The crux of the bill is to create a 10-year, $50 million, low-intrerest, revolving, state-run loan fund to finance entrepreneurs and businesses that can create innovative healthcare products, services and technology.
“The goal of it is to harness the use of technology to really improve and build our workforce as well as improve the delivery of healthcare,” Harrell said.
Her energy and enthusiasm heightened as she explained how the loan fund would work.
The state would appoint a 15-member council “consisting of leaders in our healthcare agencies, workforce, private sector, technology and finance. And they are going to create a whole marketplace where we bring these ideas together.
“They’re going to hold public meetings across the state, so we’ll have every section of the state that is going to give their ideas for effective, efficient and economically successful models for using technology and innovative solutions.
“And they’re going to issue best practices across the state and actually give awards each year, recognizing what is happening in healthcare,” Harrell said.
She wants to call the awards “the Golden Stethoscope Award.”
“So innovators will be able to borrow from this fund up to 50% of whatever project they are doing and 80% if this is going to serve low-income areas or Medicaid population.
“And when I say low-interest, I mean low interest, less than 1%. Try and do that on the open market today. … And it’s a revolving loan, and if it’s repaid, all this money is going to be re-invested.
“We’re talking a major investment in healthcare innovation.

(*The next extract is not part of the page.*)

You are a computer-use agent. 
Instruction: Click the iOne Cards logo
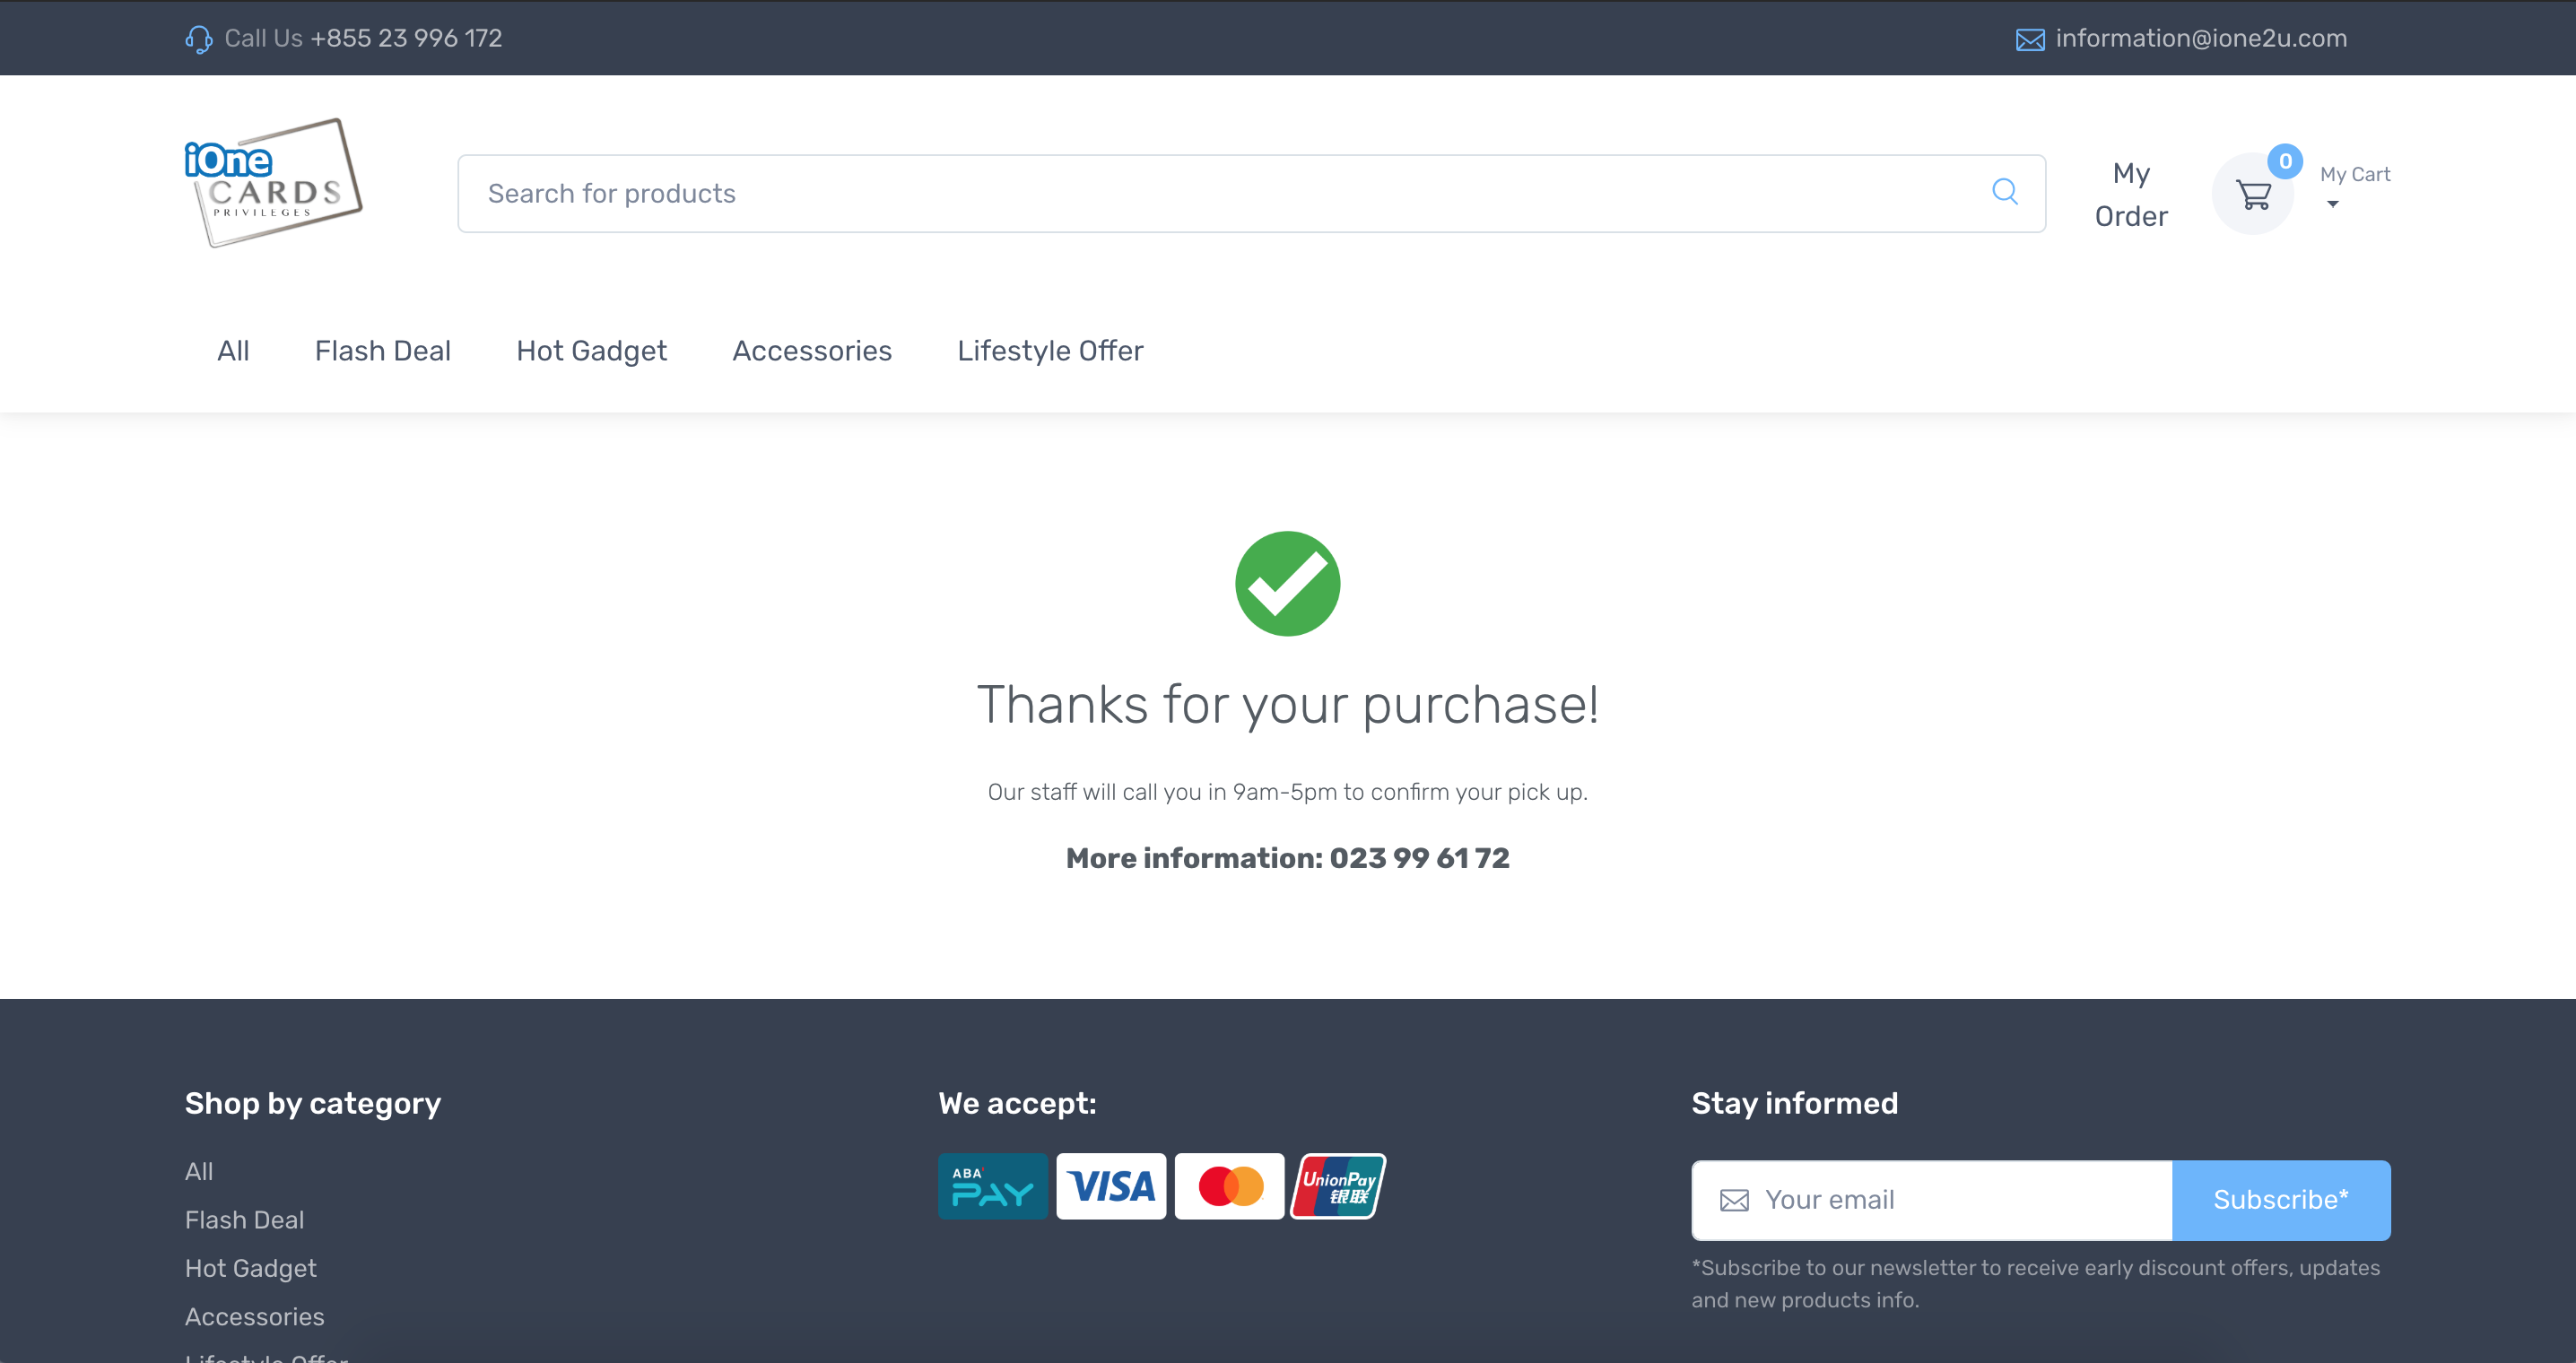click(273, 182)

“That is the most exciting bill I have ever presented to you.”
The Fiscal Policy Committee unanimously approved the bill, and last week, 15 minutes after the Senate approved Senate President Kathleen Passidomo’s Live Healthy Act, the Senate unanimously approved Harrell’s bill.

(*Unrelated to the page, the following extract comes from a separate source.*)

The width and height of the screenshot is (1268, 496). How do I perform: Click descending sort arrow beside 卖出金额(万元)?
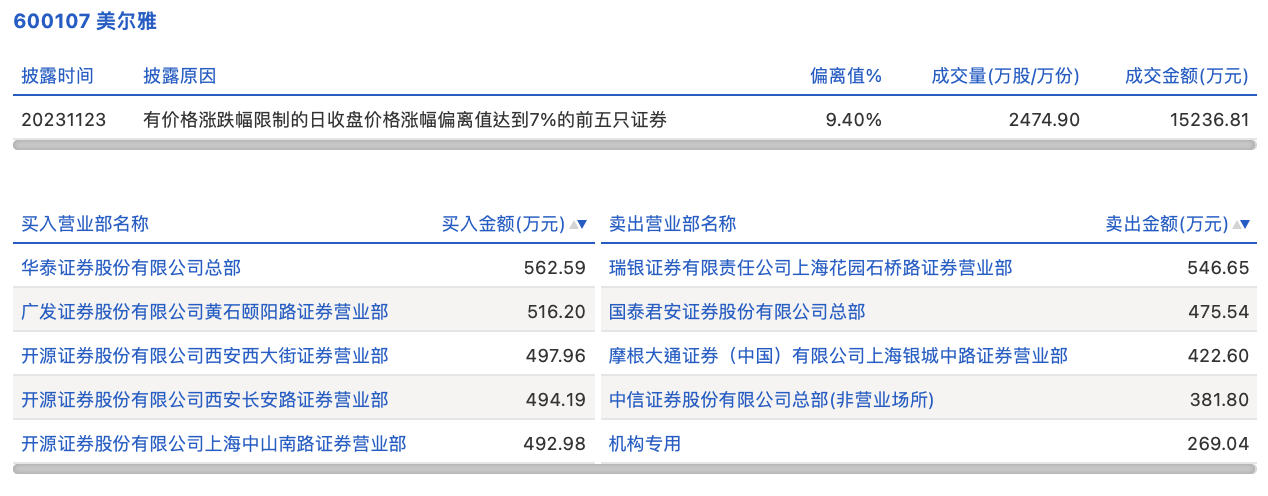[1247, 224]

But all the while Harrell spoke, visions of 30 years ago resurfaced. The setting was the annual meeting of the Florida Council of 100, CEOs of some of the largest corporations in Florida.
The topic was the idea of creating a state-run venture capital fund to spur the creation and growth of new, innovative businesses. As the idea gained traction, member Phil Handy stood up and sprayed a fire extinguisher of good sense.
He pointed out that, in the real world, private enterprise has always proven to be more efficient and smarter with capital than the public sector, and that it’s not the job of the state government to be funding and operating a venture capital business with taxpayer money.
Thankfully, the idea died.
You can imagine how this $50 million loan fund is likely to turn out. Although the bill specifies the 15 council members must be qualified executives from technology, healthcare and finance fields, nevertheless, they will be an unelected committee with no skin in the game and betting with other people’s money.